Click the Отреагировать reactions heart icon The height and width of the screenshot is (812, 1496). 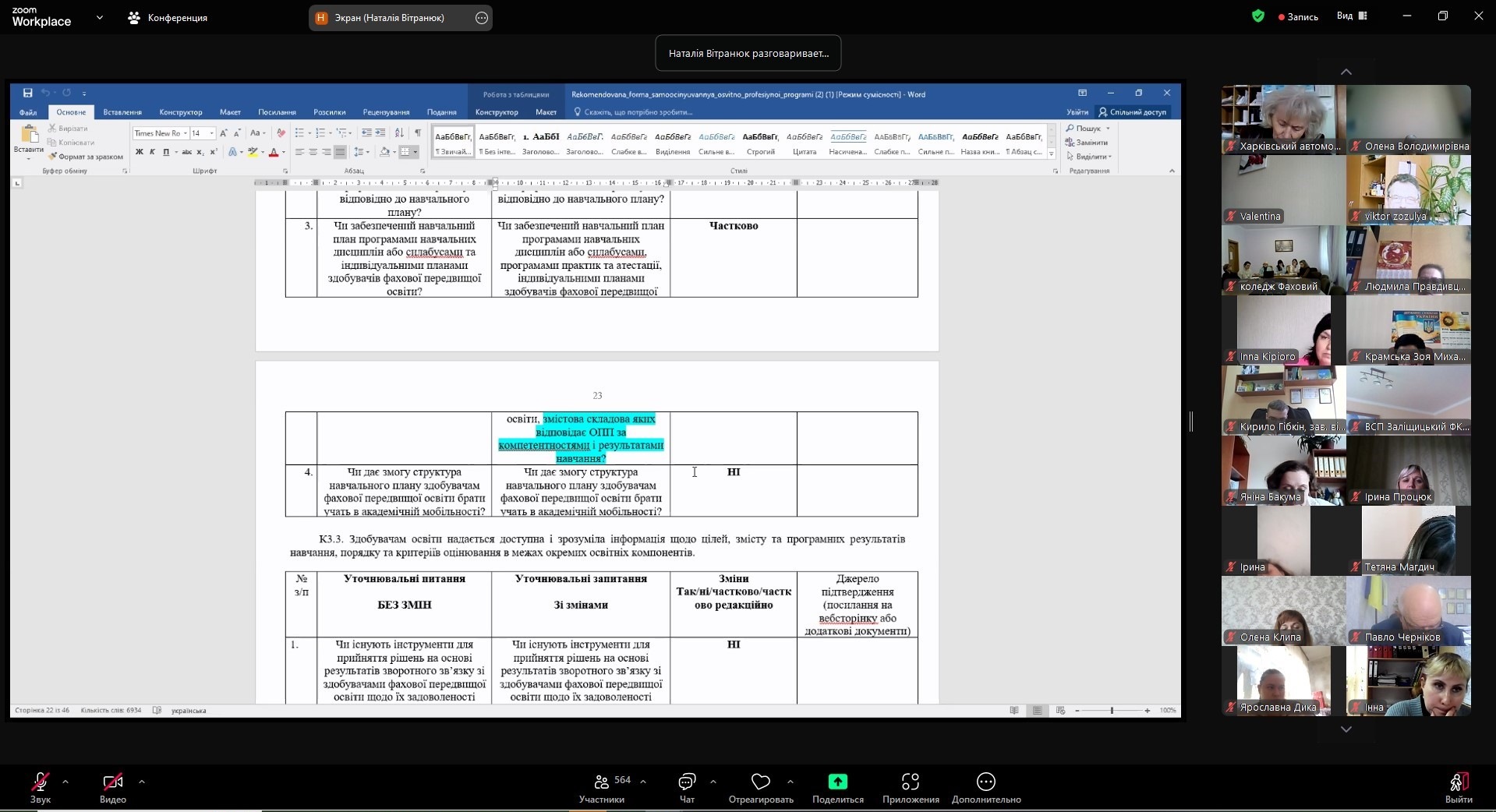pos(760,782)
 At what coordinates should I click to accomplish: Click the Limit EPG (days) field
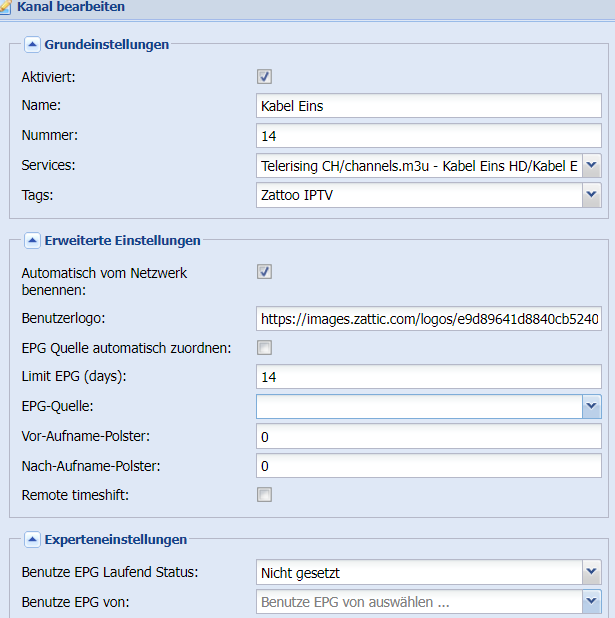pyautogui.click(x=429, y=376)
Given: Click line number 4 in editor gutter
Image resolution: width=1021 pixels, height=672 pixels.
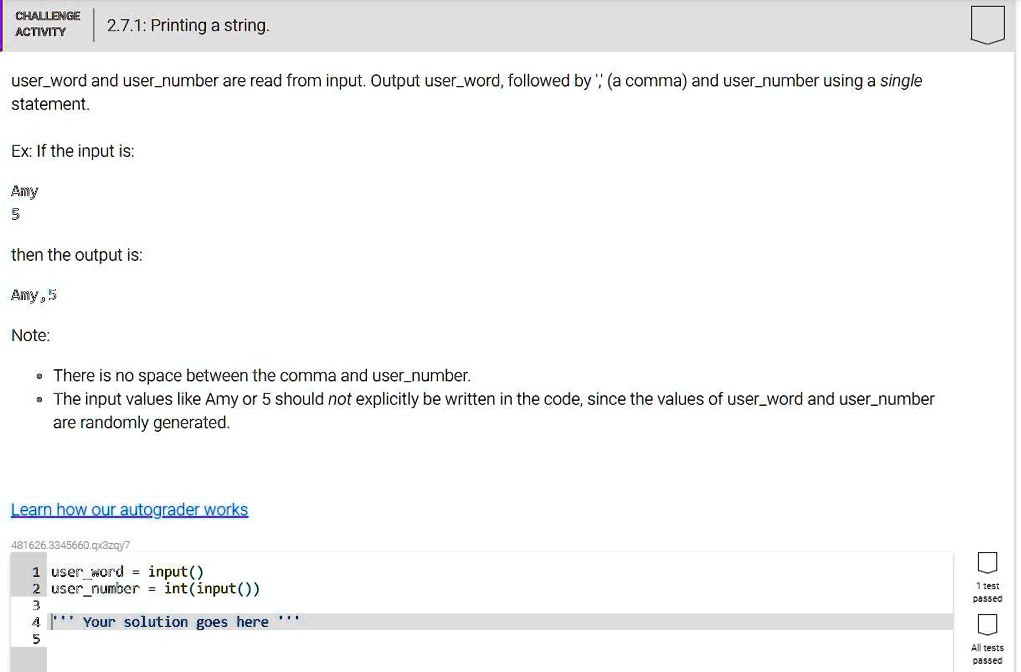Looking at the screenshot, I should [36, 622].
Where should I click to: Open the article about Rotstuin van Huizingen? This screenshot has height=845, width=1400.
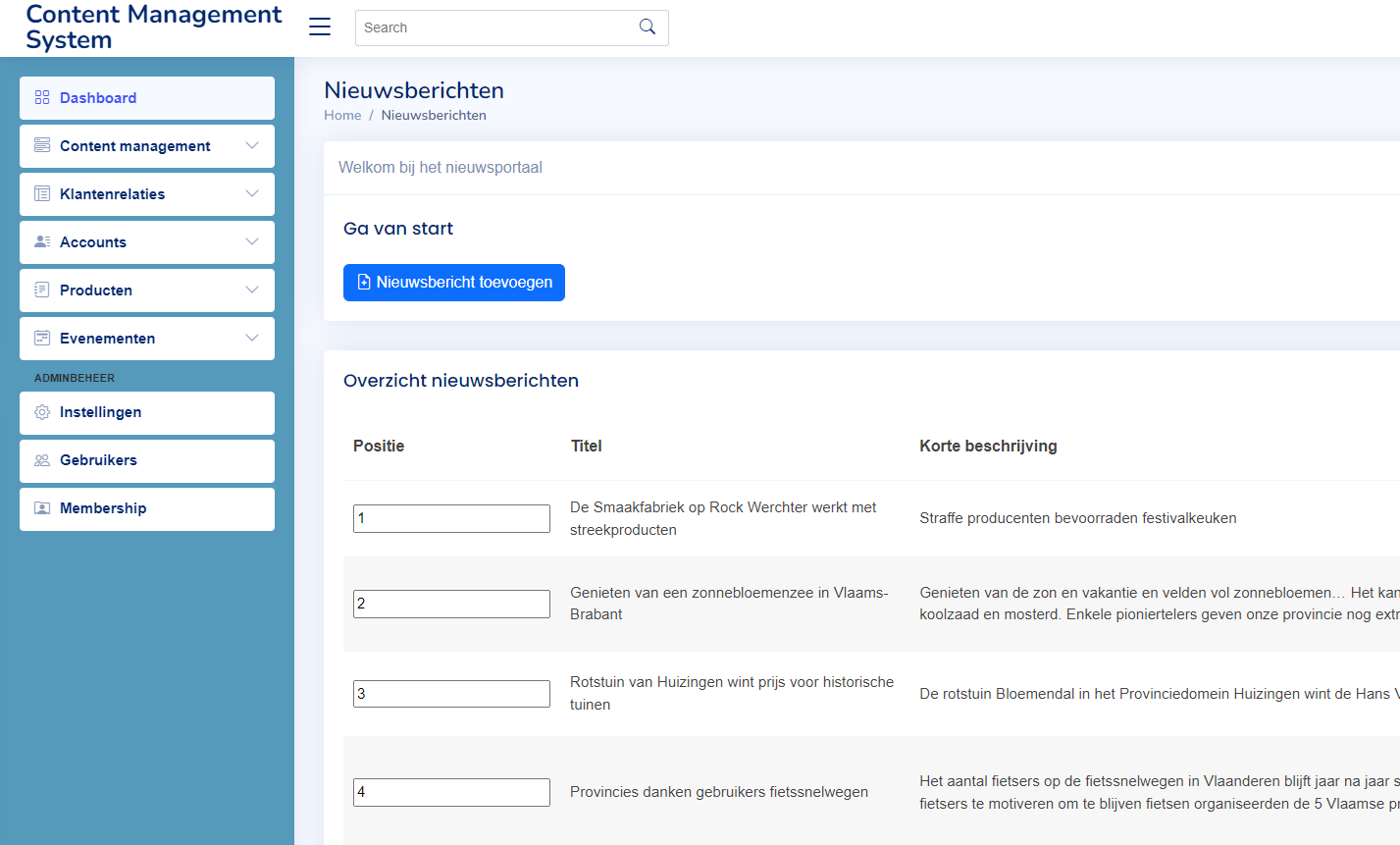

•••

### The problem
Your answer must be exactly the lines from the one with "Image resolution: width=1021" through the last line of the entries, both included, with no pictures; please add nothing else.

### Answer for the task
Image resolution: width=1021 pixels, height=672 pixels.
Looking at the screenshot, I should [36, 622].
Where should I click to: Open the article about Rotstuin van Huizingen? This screenshot has height=845, width=1400.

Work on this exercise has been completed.